Perimeter defences are fine for keeping out hackers, but what about employees that want to do your company harm? With legitimate access to corporate systems, the rogue insider often needs nothing more than a USB memory stick or a webmail account to steal confidential information and potentially wreck your organisation's reputation.
Data leakage prevention (DLP) and log management systems can help to control what information finds its way out of your organisation. But as in the recent case of Daniel Houghton , a former MI6 worker who tried to sell secrets to Dutch intelligence services, even the most security-minded organisations aren't making effective use of the technology. And even when technological defences are applied, a malicious employee may still find a way to bypass them.
So how do you ensure employees are doing the right thing? You can put them through awareness courses, of course, but companies are increasingly realising it's better to spot dangerous or dishonest people before they join the organisation.
The way to do this is to carry out proper background employment screening on job applicants before making them a firm job offer, rather than trusting every impressive detail of a CV.
According to Chantelle Norman, head of business development for Kroll Background Worldwide Ltd., pre-employment vetting has been slow to take off in the UK, although the practice is already well established in the US. "Financial services have long been obliged to carry out checks, but just in the last year, we have begun to see an upturn in screening in other industries, such as IT and manufacturing," she said.
There are good reasons for this increased interest. According to Kroll's data, provided exclusively to SearchSecurity.co.uk, applicants are now much more likely to lie on their job applications than they were two or three years ago.
For example, 21% of screenings undertaken by Kroll in the first quarter of 2010 identified a flaw in the information provided by a candidate. "These incidents of discrepancies are becoming more and more frequent, and in Q1 2010 we saw occurrences of lying [on resumes] rise a staggering 71% over the same period in 2008," Norman said.
Many of the lies might be considered trivial, such as exaggerating the responsibilities of a job role, or making existent educational qualifications look more impressive than they are, but, as Norman points out, these small lies should make the employer suspicious. "It may not be important that someone says they have A Levels when they don't, but it may say something about that person that they are prepared to lie on their CV. What else would they lie about whilst working for you?"
A typical basic screening will cost around £60 and will validate the candidate's employment references, educational qualifications, criminal record and credit status. Further checks can be made on candidates' identity documents -- checking, for instance, that a passport is not forged -- and also his or her permission to work in the UK.
The checks can often uncover devious tricks. For instance, candidates may give the name of their previous employer, but supply the phone number of a relative who will pretend to be the employer and give them a good reference. Others may alter their employment dates at a company to disguise a prison sentence.
How prospective employers deal with the information, Norman said, is a matter of judgement. "We advise our clients to look at the whole picture, because so many people have credit problems at the moment, and if someone is trying to pay back their debts, then they may well be a loyal and hard-working employee."

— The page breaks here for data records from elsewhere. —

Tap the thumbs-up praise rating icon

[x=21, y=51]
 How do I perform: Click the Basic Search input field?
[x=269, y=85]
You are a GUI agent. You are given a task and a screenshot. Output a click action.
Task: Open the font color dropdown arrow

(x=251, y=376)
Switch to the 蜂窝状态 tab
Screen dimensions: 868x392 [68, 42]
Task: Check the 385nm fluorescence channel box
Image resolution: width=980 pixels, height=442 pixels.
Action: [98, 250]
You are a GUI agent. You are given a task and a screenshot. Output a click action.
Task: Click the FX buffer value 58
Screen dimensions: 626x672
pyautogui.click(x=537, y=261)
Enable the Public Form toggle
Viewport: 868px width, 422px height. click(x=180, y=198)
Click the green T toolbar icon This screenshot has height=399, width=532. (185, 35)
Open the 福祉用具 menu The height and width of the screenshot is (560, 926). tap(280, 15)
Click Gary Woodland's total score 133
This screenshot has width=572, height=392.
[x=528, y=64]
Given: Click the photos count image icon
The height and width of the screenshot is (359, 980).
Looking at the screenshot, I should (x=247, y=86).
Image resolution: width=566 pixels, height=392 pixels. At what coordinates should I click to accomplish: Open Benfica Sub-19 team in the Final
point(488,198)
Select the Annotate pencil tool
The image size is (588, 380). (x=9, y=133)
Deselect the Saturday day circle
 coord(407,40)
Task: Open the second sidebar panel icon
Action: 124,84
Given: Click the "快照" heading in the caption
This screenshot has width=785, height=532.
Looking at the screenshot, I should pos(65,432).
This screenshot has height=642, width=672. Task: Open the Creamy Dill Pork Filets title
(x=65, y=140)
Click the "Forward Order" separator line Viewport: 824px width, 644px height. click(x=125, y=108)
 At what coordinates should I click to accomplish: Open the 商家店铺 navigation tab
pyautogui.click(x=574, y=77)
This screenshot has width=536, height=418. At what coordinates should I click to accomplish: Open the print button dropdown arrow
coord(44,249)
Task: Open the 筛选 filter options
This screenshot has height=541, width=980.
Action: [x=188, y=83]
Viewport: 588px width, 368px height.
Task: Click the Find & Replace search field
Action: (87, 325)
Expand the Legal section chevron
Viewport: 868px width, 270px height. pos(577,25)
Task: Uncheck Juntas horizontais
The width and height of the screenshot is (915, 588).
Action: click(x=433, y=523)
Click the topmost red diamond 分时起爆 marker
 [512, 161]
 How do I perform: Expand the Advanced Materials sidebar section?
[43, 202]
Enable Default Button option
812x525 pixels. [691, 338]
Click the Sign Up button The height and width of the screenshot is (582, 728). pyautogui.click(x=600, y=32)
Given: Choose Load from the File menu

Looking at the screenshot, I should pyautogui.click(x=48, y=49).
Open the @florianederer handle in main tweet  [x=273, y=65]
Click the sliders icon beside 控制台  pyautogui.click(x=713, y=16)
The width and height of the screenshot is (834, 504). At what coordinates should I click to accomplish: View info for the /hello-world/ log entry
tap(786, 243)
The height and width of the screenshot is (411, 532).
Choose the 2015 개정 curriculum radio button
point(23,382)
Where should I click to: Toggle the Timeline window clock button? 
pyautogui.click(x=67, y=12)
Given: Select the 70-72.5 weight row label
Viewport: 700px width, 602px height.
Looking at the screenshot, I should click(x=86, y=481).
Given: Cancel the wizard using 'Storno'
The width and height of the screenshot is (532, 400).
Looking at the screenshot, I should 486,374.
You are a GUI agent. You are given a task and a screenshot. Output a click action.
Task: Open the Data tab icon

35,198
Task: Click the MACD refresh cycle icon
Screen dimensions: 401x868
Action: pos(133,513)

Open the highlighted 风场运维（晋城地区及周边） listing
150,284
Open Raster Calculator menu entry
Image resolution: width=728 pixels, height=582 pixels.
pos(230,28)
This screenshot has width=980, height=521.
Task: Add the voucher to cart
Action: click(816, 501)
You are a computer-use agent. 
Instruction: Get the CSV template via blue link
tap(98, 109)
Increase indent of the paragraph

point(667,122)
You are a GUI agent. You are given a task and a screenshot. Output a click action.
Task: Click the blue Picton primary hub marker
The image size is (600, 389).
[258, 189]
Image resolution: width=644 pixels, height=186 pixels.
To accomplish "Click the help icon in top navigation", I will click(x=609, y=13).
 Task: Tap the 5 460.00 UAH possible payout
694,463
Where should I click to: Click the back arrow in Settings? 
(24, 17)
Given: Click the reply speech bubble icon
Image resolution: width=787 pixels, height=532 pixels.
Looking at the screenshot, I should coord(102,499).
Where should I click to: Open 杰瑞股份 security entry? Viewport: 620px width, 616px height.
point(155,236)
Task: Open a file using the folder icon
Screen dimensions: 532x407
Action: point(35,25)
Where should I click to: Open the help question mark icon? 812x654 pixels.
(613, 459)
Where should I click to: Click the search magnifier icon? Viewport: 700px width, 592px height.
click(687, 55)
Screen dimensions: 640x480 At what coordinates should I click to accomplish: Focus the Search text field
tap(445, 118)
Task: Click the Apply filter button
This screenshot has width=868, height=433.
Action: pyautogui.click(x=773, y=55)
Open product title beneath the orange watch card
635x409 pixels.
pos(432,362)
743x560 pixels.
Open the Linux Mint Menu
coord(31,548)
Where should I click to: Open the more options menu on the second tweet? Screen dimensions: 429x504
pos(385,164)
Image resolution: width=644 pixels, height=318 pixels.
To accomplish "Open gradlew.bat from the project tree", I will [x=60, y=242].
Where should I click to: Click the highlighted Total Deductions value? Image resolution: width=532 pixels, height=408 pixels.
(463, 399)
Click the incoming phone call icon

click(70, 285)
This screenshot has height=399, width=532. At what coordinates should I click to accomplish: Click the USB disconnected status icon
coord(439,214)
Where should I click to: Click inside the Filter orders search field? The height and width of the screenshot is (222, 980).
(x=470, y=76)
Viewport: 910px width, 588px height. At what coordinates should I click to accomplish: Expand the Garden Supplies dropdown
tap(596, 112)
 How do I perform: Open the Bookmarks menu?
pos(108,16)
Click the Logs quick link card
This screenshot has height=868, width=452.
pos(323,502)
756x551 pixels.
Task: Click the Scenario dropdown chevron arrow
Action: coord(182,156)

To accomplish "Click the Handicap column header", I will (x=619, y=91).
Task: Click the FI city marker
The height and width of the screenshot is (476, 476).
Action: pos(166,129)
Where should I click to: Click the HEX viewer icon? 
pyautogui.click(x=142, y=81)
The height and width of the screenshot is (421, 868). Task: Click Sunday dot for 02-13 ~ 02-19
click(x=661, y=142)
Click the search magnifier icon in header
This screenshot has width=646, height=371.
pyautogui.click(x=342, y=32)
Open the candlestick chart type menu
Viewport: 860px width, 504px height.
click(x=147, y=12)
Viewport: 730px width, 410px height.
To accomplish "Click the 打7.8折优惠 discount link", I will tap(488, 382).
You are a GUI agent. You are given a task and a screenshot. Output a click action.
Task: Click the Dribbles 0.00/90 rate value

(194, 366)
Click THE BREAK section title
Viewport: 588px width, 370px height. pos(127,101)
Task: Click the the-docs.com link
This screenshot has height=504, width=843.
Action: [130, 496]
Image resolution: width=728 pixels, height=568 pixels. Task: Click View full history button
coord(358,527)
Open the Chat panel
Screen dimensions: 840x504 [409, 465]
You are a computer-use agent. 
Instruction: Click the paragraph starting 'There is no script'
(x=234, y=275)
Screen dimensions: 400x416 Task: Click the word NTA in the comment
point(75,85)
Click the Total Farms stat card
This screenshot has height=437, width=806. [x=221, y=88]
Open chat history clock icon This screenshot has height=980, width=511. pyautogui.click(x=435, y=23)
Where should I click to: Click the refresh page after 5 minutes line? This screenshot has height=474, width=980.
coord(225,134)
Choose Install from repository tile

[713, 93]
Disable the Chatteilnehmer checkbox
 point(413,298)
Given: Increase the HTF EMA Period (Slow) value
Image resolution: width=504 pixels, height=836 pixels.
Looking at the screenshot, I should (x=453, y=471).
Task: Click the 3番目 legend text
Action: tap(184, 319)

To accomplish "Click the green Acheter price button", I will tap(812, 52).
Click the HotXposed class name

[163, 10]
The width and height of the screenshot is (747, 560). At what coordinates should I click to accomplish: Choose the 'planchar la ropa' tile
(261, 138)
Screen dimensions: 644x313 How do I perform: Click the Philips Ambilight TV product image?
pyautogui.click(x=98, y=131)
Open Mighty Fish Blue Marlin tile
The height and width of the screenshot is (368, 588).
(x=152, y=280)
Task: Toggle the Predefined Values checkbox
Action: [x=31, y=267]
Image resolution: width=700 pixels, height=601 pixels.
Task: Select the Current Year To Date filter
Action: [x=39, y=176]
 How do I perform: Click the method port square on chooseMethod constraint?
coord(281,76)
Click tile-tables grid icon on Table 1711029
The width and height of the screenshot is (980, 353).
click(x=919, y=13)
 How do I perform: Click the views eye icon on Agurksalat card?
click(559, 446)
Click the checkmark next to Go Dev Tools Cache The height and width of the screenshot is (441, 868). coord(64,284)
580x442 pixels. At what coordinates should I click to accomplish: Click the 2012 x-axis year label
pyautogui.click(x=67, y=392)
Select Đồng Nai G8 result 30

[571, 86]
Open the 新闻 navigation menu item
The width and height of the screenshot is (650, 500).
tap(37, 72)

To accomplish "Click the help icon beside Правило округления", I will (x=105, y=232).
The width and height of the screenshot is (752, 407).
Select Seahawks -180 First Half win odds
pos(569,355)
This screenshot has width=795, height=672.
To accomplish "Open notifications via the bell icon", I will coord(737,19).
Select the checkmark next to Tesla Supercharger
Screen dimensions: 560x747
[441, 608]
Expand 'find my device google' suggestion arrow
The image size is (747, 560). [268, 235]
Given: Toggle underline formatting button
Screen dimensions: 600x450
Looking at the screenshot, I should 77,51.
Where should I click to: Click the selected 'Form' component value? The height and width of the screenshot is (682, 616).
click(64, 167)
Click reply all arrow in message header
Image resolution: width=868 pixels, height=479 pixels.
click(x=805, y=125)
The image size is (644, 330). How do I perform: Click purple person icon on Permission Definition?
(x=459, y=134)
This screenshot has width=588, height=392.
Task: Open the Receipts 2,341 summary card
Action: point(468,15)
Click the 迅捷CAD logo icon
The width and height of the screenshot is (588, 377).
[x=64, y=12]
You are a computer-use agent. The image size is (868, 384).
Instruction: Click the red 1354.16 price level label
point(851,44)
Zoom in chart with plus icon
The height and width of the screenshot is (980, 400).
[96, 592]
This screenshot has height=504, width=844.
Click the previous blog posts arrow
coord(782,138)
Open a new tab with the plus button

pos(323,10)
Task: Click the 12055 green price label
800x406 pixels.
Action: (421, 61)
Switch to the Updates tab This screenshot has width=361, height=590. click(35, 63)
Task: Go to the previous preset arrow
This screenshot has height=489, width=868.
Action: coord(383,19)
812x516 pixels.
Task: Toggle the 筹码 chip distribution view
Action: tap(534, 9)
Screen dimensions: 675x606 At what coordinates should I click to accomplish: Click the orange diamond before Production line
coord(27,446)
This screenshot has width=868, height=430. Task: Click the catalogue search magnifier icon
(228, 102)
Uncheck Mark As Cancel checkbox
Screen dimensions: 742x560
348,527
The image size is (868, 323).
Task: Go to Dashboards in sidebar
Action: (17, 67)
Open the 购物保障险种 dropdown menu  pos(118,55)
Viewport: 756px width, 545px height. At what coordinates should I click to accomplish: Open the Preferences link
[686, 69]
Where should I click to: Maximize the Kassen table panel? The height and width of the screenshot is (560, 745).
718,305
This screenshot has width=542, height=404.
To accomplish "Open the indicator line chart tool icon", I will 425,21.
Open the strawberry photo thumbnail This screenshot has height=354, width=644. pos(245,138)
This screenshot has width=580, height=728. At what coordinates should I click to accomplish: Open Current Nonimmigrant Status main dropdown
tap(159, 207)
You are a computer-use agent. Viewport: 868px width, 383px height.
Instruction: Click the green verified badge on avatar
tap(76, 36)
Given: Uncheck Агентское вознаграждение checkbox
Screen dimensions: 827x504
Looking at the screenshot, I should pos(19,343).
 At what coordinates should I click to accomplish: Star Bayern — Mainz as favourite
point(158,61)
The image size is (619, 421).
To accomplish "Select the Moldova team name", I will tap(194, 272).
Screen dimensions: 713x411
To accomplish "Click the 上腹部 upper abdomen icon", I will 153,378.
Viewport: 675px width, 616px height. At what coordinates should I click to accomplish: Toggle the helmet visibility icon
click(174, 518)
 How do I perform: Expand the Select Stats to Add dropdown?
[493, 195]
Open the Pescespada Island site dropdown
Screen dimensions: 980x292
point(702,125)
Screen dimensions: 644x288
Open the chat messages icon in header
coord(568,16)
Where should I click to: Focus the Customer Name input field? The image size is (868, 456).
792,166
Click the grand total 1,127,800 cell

Similarly, a criminal record for a teenage misdemeanour may have little bearing on the trustworthiness of a thirtysomething candidate. And, as Norman adds, a tight job market may tempt some people to be slightly economical with the truth in order to get an interview. "If people are struggling to get a job, it can be tempting to invent a qualification or try to cover up gaps in their employment history," she said.
And vetting need not be confined to the recruitment stage. Norman said that some companies now see the value of doing regular re-screening of existing employees. These checks may uncover criminal convictions acquired since their employment began, or quite often, financial difficulties that could influence them to sell corporate information they might not have been willing to before.
Norman cited a recent case where an outsourcing company was required to re-screen its employees for a contract at a bank, and found that 30% of them were rejected. Some had financial problems, while others had undeclared criminal convictions.
Screening, she readily admits, will not guarantee the future honesty of any employee, but it will certainly reduce the risk. "If you do it with everybody, there is no doubt you will have a better-skilled, loyal and more trustworthy workforce," she said. "A check may cost £60 to £100, but that is absolutely nothing compared to the damage the wrong person can do to you ."
One word of warning came, however, from Kim Roberts, an employment law specialist at Nabarro LLP, who said that any vetting needs to be confined to the requirements of the job and be in-line with the Employment Practices Data Protection Code.
For instance, employers who regularly check social networking sites to gather information about candidates might find themselves in breach of the Data Protection Act. "You may check to make sure someone's information is correct. But if you routinely check those sites to get an idea of someone's personal life, then that is not allowed," Roberts said.
The same applies for the candidate's criminal and medical history, where employers can only ask questions that are relevant to the job involved.
As for re-screening, Roberts advised that employers be open about their policies, and make sure employees know that checks will be made. "You'd need to make it a condition of employment to carry out regular checks. And you must be able to justify the level of intrusion because of the environment in which [the employees] work, and the nature of the information they handle," Roberts said. "You can't just pry into someone's private life."